Your goal. For this exercise, restate the records word for word.

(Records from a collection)

####################

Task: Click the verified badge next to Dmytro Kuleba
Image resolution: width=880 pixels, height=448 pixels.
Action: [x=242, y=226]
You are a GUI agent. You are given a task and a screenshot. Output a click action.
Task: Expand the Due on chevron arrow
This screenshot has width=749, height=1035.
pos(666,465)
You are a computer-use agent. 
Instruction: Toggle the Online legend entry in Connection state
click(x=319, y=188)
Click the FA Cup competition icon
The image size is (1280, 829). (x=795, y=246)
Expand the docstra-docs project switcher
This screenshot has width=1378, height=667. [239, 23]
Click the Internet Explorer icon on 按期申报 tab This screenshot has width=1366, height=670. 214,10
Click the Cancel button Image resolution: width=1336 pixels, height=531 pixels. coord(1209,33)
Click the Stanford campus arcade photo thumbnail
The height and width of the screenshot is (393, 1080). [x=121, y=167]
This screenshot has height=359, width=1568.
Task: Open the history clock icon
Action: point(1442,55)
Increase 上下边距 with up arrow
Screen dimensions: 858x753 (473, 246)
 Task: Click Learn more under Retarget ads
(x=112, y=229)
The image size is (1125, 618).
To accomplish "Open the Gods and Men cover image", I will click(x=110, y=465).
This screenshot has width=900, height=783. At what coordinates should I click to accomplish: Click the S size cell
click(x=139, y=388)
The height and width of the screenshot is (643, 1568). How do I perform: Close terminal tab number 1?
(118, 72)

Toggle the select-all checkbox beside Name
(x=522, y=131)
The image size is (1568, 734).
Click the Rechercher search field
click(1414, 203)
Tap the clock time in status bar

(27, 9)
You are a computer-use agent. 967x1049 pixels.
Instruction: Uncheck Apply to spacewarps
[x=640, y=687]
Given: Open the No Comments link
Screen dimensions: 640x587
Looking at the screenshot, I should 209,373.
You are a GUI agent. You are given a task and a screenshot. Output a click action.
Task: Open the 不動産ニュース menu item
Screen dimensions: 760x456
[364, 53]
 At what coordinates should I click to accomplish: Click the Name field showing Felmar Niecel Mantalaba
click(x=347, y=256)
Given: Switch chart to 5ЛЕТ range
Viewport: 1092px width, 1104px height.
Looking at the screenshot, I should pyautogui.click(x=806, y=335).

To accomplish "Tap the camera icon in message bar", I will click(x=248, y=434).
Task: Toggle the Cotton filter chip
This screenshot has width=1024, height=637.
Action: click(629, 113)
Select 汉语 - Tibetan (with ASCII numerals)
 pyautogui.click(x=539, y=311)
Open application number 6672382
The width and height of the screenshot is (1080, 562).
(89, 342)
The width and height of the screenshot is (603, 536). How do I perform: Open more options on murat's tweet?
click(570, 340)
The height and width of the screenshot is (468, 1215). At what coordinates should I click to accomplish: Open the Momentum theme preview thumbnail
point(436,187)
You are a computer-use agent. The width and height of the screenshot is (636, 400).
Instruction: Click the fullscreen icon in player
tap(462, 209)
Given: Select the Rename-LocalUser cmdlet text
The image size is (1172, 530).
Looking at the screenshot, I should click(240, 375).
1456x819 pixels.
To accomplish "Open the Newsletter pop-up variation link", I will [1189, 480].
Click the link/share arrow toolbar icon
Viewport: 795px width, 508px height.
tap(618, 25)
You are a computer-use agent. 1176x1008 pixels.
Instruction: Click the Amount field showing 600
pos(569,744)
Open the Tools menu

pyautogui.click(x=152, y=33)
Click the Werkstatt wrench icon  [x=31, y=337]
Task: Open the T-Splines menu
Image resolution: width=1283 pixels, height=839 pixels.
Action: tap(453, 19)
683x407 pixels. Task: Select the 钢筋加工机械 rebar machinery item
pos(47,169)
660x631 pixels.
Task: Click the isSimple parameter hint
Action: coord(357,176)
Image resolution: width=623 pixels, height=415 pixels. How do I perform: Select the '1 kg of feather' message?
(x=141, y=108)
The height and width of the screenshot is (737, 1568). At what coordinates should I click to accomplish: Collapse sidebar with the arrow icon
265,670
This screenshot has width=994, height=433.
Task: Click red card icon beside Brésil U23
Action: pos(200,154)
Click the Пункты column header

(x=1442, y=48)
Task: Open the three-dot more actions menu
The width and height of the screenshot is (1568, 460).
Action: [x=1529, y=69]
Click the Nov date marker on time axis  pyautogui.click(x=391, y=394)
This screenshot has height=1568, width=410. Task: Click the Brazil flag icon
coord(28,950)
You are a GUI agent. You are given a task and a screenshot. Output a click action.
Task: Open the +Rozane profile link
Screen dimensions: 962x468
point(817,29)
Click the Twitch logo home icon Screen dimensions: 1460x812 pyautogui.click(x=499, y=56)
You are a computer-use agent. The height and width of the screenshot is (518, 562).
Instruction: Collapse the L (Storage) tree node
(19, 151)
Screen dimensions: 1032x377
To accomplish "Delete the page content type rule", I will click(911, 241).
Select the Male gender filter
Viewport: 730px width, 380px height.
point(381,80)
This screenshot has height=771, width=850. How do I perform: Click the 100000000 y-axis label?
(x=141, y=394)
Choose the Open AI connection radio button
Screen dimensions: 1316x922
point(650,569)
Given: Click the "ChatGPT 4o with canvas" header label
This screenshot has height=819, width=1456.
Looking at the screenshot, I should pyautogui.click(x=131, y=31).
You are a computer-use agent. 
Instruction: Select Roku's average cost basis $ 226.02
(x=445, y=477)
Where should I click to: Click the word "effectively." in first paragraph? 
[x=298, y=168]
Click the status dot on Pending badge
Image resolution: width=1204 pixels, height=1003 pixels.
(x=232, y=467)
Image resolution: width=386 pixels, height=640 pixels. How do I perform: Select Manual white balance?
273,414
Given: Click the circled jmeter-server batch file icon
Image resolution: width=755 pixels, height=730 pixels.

####################

Result for this task.
Task: Click the verified badge next to Dmytro Kuleba
Image resolution: width=880 pixels, height=448 pixels.
Action: [x=242, y=226]
You are a GUI agent. You are given a task and a screenshot. Output a click action.
Task: Expand the Due on chevron arrow
This screenshot has width=749, height=1035.
pos(666,465)
You are a computer-use agent. 
Instruction: Toggle the Online legend entry in Connection state
click(x=319, y=188)
Click the FA Cup competition icon
The image size is (1280, 829). (x=795, y=246)
Expand the docstra-docs project switcher
This screenshot has width=1378, height=667. [239, 23]
Click the Internet Explorer icon on 按期申报 tab This screenshot has width=1366, height=670. 214,10
Click the Cancel button Image resolution: width=1336 pixels, height=531 pixels. coord(1209,33)
Click the Stanford campus arcade photo thumbnail
The height and width of the screenshot is (393, 1080). [x=121, y=167]
This screenshot has height=359, width=1568.
Task: Open the history clock icon
Action: point(1442,55)
Increase 上下边距 with up arrow
Screen dimensions: 858x753 (473, 246)
 Task: Click Learn more under Retarget ads
(x=112, y=229)
The image size is (1125, 618).
To accomplish "Open the Gods and Men cover image", I will click(x=110, y=465).
This screenshot has width=900, height=783. At what coordinates should I click to accomplish: Click the S size cell
click(x=139, y=388)
The height and width of the screenshot is (643, 1568). How do I perform: Close terminal tab number 1?
(118, 72)

Toggle the select-all checkbox beside Name
(x=522, y=131)
The image size is (1568, 734).
Click the Rechercher search field
click(1414, 203)
Tap the clock time in status bar

(27, 9)
You are a computer-use agent. 967x1049 pixels.
Instruction: Uncheck Apply to spacewarps
[x=640, y=687]
Given: Open the No Comments link
Screen dimensions: 640x587
Looking at the screenshot, I should 209,373.
You are a GUI agent. You are given a task and a screenshot. Output a click action.
Task: Open the 不動産ニュース menu item
Screen dimensions: 760x456
[364, 53]
 At what coordinates should I click to accomplish: Click the Name field showing Felmar Niecel Mantalaba
click(x=347, y=256)
Given: Switch chart to 5ЛЕТ range
Viewport: 1092px width, 1104px height.
Looking at the screenshot, I should pyautogui.click(x=806, y=335).

To accomplish "Tap the camera icon in message bar", I will click(x=248, y=434).
Task: Toggle the Cotton filter chip
This screenshot has width=1024, height=637.
Action: click(629, 113)
Select 汉语 - Tibetan (with ASCII numerals)
 pyautogui.click(x=539, y=311)
Open application number 6672382
The width and height of the screenshot is (1080, 562).
(89, 342)
The width and height of the screenshot is (603, 536). How do I perform: Open more options on murat's tweet?
click(570, 340)
The height and width of the screenshot is (468, 1215). At what coordinates should I click to accomplish: Open the Momentum theme preview thumbnail
point(436,187)
You are a computer-use agent. The width and height of the screenshot is (636, 400).
Instruction: Click the fullscreen icon in player
tap(462, 209)
Given: Select the Rename-LocalUser cmdlet text
The image size is (1172, 530).
Looking at the screenshot, I should click(240, 375).
1456x819 pixels.
To accomplish "Open the Newsletter pop-up variation link", I will [1189, 480].
Click the link/share arrow toolbar icon
Viewport: 795px width, 508px height.
tap(618, 25)
You are a computer-use agent. 1176x1008 pixels.
Instruction: Click the Amount field showing 600
pos(569,744)
Open the Tools menu

pyautogui.click(x=152, y=33)
Click the Werkstatt wrench icon  [x=31, y=337]
Task: Open the T-Splines menu
Image resolution: width=1283 pixels, height=839 pixels.
Action: tap(453, 19)
683x407 pixels. Task: Select the 钢筋加工机械 rebar machinery item
pos(47,169)
660x631 pixels.
Task: Click the isSimple parameter hint
Action: coord(357,176)
Image resolution: width=623 pixels, height=415 pixels. How do I perform: Select the '1 kg of feather' message?
(x=141, y=108)
The height and width of the screenshot is (737, 1568). At what coordinates should I click to accomplish: Collapse sidebar with the arrow icon
265,670
This screenshot has width=994, height=433.
Task: Click red card icon beside Brésil U23
Action: pos(200,154)
Click the Пункты column header

(x=1442, y=48)
Task: Open the three-dot more actions menu
The width and height of the screenshot is (1568, 460).
Action: [x=1529, y=69]
Click the Nov date marker on time axis  pyautogui.click(x=391, y=394)
This screenshot has height=1568, width=410. Task: Click the Brazil flag icon
coord(28,950)
You are a GUI agent. You are given a task and a screenshot. Output a click action.
Task: Open the +Rozane profile link
Screen dimensions: 962x468
point(817,29)
Click the Twitch logo home icon Screen dimensions: 1460x812 pyautogui.click(x=499, y=56)
You are a computer-use agent. The height and width of the screenshot is (518, 562).
Instruction: Collapse the L (Storage) tree node
(19, 151)
Screen dimensions: 1032x377
To accomplish "Delete the page content type rule", I will click(911, 241).
Select the Male gender filter
Viewport: 730px width, 380px height.
point(381,80)
This screenshot has height=771, width=850. How do I perform: Click the 100000000 y-axis label?
(x=141, y=394)
Choose the Open AI connection radio button
Screen dimensions: 1316x922
point(650,569)
Given: Click the "ChatGPT 4o with canvas" header label
This screenshot has height=819, width=1456.
Looking at the screenshot, I should pyautogui.click(x=131, y=31).
You are a computer-use agent. 
Instruction: Select Roku's average cost basis $ 226.02
(x=445, y=477)
Where should I click to: Click the word "effectively." in first paragraph? 
[x=298, y=168]
Click the status dot on Pending badge
Image resolution: width=1204 pixels, height=1003 pixels.
(x=232, y=467)
Image resolution: width=386 pixels, height=640 pixels. How do I perform: Select Manual white balance?
273,414
Given: Click the circled jmeter-server batch file icon
Image resolution: width=755 pixels, height=730 pixels.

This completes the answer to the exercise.